_Supplied records_
◇ ◇ ◇ ◇ ◇

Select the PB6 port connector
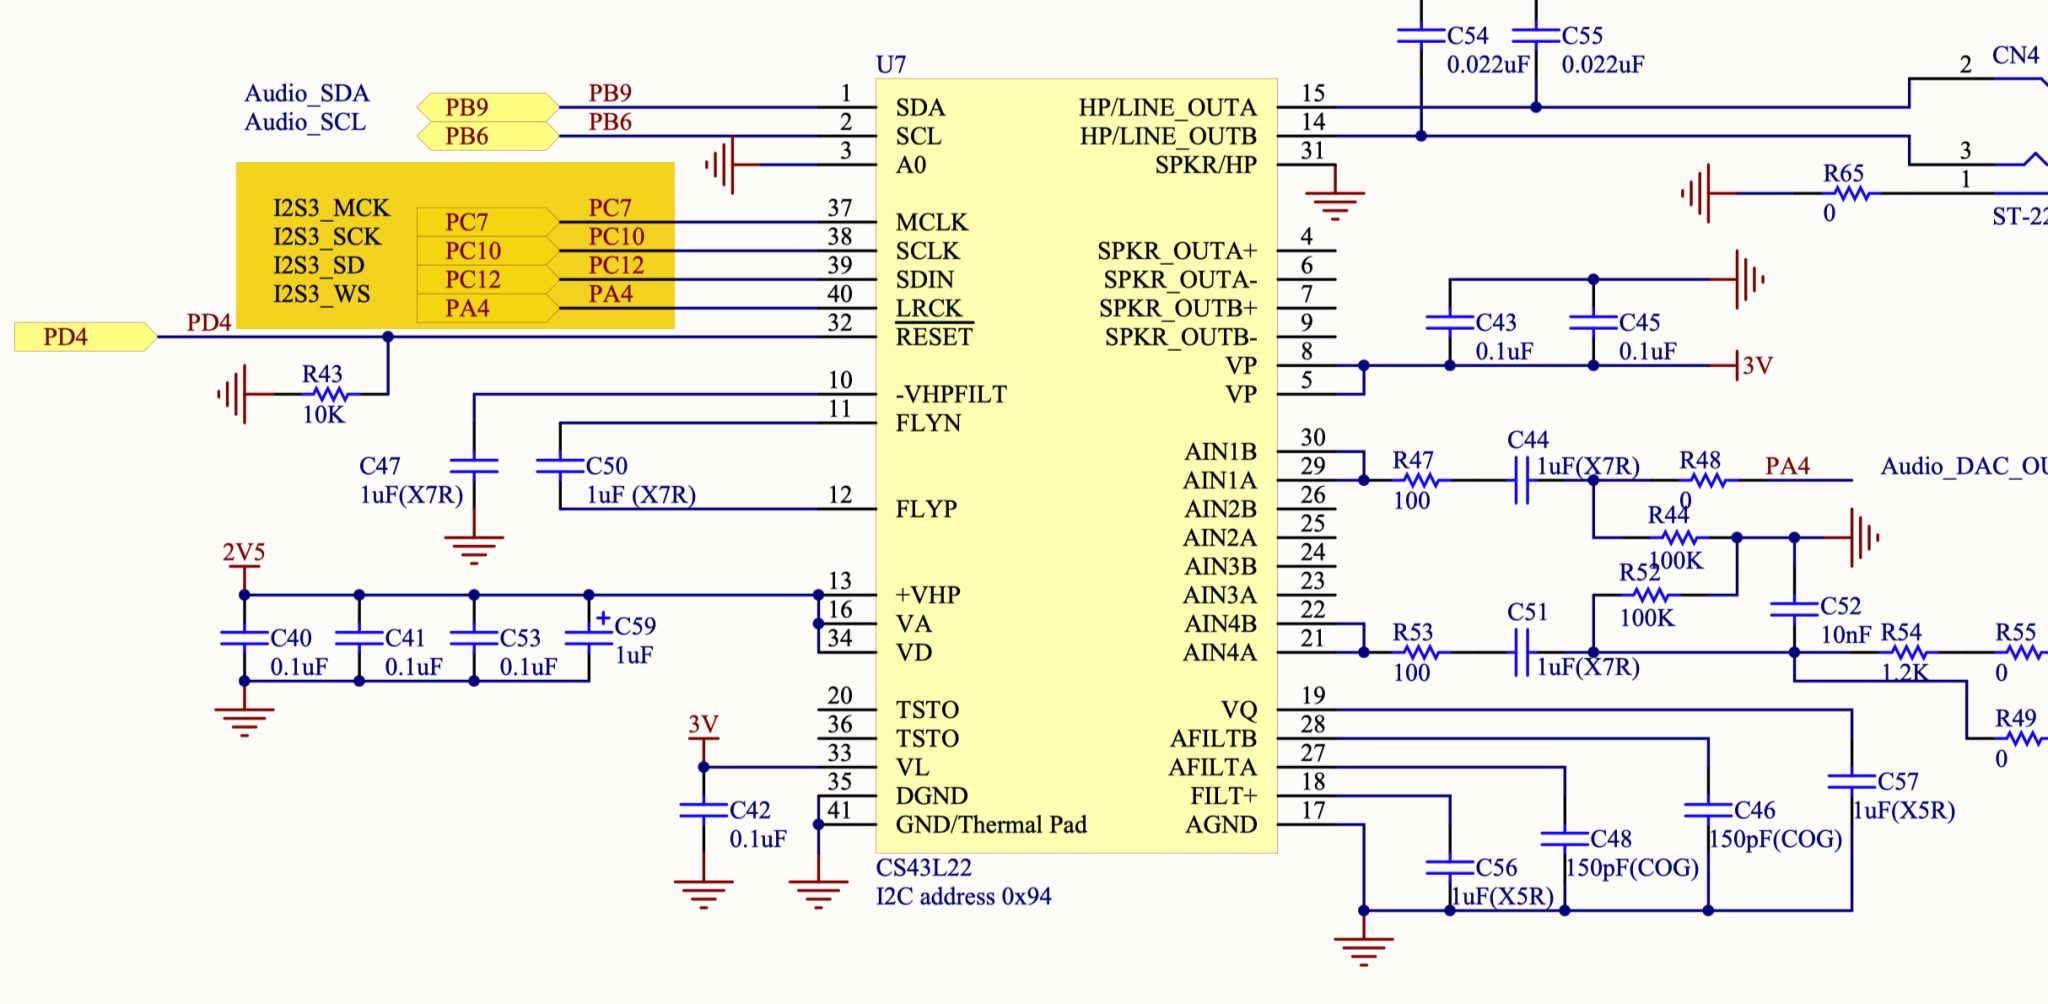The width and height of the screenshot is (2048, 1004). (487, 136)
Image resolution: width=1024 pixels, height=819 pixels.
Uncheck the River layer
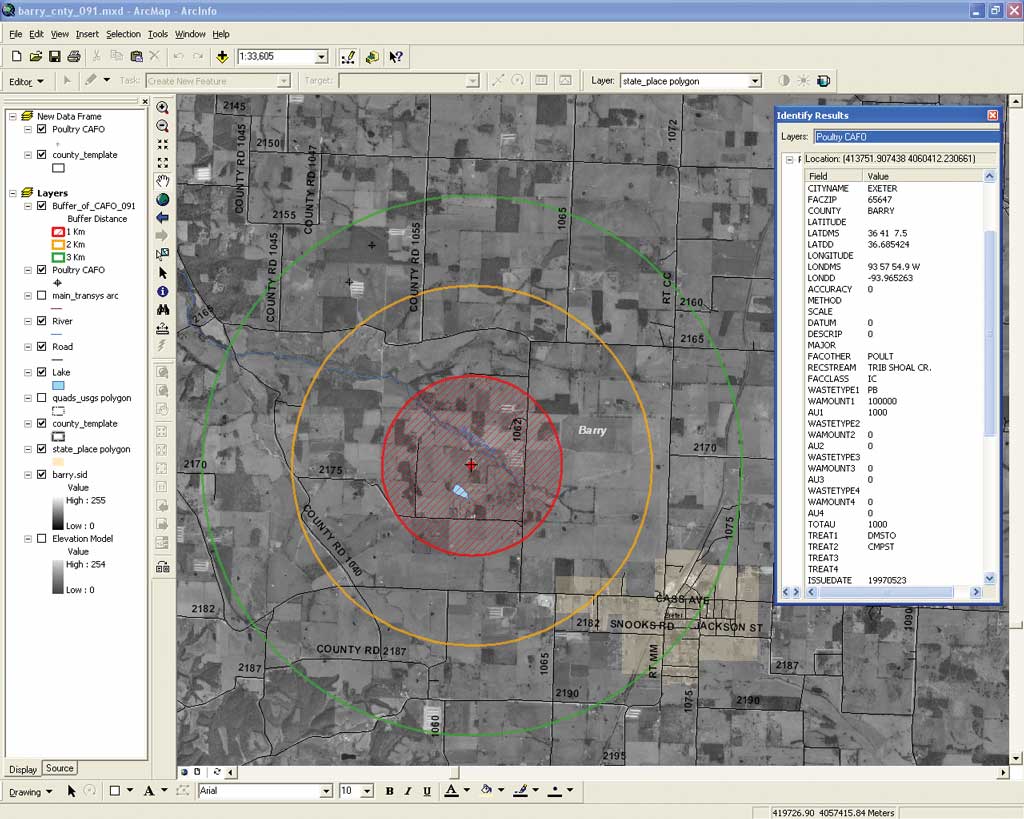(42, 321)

◇ ◇ ◇ ◇ ◇

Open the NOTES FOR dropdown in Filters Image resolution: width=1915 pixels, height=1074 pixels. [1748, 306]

◇ ◇ ◇ ◇ ◇

Where a line in the listing above contains "resolution", copy that line.

Image resolution: width=1024 pixels, height=819 pixels.
Open the NOTES FOR dropdown in Filters Image resolution: width=1915 pixels, height=1074 pixels. [1748, 306]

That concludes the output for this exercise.